» **TASK TO COMPLETE**
Reproduce everything from the line containing "Given: Click the lesson" down to the line containing "Select the Safari", swapping "Safari" for "Firefox" and leaving all else unchanged. Output only those lines.

▼

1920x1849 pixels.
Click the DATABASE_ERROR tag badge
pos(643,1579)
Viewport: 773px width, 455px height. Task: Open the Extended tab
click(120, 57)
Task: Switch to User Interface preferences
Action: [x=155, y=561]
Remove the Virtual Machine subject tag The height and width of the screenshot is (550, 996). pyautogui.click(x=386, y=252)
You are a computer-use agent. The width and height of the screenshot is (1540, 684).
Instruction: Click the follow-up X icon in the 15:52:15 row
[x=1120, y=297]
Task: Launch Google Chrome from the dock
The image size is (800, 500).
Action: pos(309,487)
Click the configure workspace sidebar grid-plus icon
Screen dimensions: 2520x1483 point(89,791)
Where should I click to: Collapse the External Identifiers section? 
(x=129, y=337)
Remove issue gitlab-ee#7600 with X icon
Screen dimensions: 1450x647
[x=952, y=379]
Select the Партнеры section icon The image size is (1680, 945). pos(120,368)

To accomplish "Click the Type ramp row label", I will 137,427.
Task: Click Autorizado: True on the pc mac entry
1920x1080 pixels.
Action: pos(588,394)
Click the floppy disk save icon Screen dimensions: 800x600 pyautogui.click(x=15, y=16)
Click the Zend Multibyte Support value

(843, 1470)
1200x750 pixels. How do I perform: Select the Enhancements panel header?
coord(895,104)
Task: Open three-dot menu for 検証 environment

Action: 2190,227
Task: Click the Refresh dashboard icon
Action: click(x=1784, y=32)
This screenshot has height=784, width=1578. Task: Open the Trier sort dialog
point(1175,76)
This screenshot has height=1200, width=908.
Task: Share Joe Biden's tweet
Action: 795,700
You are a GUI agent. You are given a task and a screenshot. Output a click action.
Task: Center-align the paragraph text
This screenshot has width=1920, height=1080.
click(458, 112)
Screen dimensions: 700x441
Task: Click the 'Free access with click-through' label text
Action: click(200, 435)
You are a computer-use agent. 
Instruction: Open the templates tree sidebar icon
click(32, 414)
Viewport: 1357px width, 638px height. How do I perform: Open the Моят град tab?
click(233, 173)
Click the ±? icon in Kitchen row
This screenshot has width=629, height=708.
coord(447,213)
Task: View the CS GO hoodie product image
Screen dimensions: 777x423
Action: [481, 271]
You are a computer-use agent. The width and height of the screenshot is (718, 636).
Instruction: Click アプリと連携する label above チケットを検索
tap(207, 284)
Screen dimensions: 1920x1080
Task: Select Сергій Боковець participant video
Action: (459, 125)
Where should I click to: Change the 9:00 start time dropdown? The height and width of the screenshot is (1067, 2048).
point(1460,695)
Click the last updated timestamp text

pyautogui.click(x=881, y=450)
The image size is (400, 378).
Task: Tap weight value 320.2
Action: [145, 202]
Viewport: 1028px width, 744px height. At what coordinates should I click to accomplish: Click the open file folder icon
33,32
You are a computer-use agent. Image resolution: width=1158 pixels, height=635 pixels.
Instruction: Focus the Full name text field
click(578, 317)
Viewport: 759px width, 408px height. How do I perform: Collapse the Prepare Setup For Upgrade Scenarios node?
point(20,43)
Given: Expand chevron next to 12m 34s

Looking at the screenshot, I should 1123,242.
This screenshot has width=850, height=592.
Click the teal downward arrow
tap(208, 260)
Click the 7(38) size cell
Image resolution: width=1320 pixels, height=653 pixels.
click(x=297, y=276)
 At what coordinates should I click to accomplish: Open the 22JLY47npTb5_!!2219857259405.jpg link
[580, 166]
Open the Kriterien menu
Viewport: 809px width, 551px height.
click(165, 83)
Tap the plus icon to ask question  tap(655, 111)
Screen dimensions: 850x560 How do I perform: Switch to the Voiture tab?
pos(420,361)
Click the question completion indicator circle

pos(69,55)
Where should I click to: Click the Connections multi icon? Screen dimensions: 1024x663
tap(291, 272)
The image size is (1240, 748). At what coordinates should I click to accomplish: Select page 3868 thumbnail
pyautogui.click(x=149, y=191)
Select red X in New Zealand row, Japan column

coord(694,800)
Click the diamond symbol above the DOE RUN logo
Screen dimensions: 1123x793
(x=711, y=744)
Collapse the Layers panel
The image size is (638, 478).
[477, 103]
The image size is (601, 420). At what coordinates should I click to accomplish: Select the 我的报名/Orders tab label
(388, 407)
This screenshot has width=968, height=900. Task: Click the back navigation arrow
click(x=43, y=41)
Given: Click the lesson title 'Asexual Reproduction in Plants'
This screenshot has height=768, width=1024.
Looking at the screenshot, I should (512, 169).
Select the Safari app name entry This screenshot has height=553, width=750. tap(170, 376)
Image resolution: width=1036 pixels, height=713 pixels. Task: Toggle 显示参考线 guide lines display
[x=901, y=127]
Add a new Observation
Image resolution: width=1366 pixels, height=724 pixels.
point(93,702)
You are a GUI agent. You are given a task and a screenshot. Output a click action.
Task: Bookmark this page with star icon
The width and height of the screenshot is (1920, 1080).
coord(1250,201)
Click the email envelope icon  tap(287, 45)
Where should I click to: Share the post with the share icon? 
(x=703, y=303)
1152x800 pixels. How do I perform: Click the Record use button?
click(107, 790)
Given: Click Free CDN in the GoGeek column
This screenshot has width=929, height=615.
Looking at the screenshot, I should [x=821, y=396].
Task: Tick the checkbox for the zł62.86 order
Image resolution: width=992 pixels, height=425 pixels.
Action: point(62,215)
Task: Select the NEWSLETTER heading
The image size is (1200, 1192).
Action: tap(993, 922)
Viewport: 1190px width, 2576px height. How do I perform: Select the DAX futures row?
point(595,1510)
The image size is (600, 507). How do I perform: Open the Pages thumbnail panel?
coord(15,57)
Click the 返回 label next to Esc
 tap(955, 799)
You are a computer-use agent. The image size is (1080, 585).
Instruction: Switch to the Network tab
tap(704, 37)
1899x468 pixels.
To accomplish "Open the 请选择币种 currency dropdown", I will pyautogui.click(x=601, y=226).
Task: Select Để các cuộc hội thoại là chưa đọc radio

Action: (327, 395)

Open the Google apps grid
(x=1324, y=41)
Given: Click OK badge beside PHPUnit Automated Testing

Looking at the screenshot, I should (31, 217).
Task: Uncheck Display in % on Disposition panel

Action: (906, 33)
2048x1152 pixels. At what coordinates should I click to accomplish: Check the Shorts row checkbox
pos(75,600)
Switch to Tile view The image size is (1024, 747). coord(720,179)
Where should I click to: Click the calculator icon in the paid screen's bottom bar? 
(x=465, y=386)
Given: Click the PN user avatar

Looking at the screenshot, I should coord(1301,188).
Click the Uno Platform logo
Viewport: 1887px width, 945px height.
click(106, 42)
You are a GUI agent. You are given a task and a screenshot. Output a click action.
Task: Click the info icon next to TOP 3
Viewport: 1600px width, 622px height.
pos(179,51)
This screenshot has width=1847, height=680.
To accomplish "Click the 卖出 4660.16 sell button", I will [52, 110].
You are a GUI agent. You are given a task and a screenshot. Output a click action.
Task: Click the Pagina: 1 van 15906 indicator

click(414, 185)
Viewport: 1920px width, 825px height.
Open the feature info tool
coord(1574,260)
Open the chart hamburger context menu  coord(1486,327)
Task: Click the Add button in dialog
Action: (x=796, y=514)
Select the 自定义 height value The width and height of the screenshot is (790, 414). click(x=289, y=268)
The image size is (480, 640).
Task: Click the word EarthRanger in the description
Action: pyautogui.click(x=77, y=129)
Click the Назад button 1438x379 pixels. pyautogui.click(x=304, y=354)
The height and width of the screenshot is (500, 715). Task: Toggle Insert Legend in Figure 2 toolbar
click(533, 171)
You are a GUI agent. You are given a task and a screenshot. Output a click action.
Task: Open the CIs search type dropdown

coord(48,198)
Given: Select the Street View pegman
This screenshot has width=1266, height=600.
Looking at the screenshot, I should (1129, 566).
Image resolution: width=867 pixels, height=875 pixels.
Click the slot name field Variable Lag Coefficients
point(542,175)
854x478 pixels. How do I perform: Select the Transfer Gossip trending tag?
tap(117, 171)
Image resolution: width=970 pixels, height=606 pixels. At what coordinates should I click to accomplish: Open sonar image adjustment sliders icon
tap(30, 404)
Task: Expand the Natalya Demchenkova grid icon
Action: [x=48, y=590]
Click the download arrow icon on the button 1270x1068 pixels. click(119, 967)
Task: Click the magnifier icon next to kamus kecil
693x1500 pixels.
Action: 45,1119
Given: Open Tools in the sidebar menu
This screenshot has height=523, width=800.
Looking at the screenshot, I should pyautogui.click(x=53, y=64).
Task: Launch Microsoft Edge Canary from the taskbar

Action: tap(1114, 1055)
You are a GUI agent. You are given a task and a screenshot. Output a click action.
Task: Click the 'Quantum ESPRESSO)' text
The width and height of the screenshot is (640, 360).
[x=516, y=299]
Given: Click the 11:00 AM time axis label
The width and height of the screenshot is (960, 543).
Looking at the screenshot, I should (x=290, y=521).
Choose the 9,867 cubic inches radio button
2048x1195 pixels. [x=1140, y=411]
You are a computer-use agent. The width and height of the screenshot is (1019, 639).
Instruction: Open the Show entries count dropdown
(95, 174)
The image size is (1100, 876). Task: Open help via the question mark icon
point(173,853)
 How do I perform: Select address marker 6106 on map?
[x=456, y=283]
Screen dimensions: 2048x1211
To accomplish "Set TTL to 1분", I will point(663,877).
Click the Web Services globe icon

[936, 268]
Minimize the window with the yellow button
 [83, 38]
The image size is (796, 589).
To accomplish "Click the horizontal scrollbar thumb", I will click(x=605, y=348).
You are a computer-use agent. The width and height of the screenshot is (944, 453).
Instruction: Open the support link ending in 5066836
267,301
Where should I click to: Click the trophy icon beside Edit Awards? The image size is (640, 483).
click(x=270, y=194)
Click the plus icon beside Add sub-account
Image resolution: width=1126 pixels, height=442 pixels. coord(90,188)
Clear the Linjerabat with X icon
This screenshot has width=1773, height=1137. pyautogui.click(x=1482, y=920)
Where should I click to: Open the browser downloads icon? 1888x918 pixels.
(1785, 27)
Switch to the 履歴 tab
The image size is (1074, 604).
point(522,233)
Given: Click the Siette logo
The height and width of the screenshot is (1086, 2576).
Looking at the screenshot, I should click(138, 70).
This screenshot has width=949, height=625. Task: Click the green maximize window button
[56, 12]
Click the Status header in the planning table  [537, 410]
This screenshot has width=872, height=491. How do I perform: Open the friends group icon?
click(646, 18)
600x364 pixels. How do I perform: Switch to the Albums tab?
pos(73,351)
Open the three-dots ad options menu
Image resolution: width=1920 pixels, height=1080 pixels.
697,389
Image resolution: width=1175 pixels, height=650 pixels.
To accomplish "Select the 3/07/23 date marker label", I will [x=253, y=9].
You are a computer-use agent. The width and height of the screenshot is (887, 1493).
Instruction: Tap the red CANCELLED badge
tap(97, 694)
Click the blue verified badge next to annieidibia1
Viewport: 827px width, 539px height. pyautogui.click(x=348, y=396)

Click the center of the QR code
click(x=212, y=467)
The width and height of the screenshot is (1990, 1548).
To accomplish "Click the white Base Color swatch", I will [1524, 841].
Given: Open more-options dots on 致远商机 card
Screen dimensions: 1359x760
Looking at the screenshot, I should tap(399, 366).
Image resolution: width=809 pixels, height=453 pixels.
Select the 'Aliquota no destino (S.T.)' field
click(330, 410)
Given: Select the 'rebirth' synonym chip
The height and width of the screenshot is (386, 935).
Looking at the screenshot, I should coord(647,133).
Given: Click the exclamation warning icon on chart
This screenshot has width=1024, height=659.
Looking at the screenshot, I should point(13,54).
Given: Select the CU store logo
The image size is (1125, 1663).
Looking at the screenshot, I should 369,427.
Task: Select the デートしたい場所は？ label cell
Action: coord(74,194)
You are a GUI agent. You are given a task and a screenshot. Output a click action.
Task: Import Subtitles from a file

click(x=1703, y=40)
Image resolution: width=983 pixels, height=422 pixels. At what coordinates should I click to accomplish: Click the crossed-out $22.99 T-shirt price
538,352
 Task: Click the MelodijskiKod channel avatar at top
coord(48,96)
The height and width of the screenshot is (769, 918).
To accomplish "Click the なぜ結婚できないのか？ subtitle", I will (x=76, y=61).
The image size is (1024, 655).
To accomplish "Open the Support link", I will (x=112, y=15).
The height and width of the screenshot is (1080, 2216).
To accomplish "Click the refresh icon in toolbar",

▲

» **SOLUTION**
Given: Click the lesson title 'Asexual Reproduction in Plants'
This screenshot has height=768, width=1024.
Looking at the screenshot, I should (512, 169).
Select the Firefox app name entry This screenshot has height=553, width=750. tap(170, 376)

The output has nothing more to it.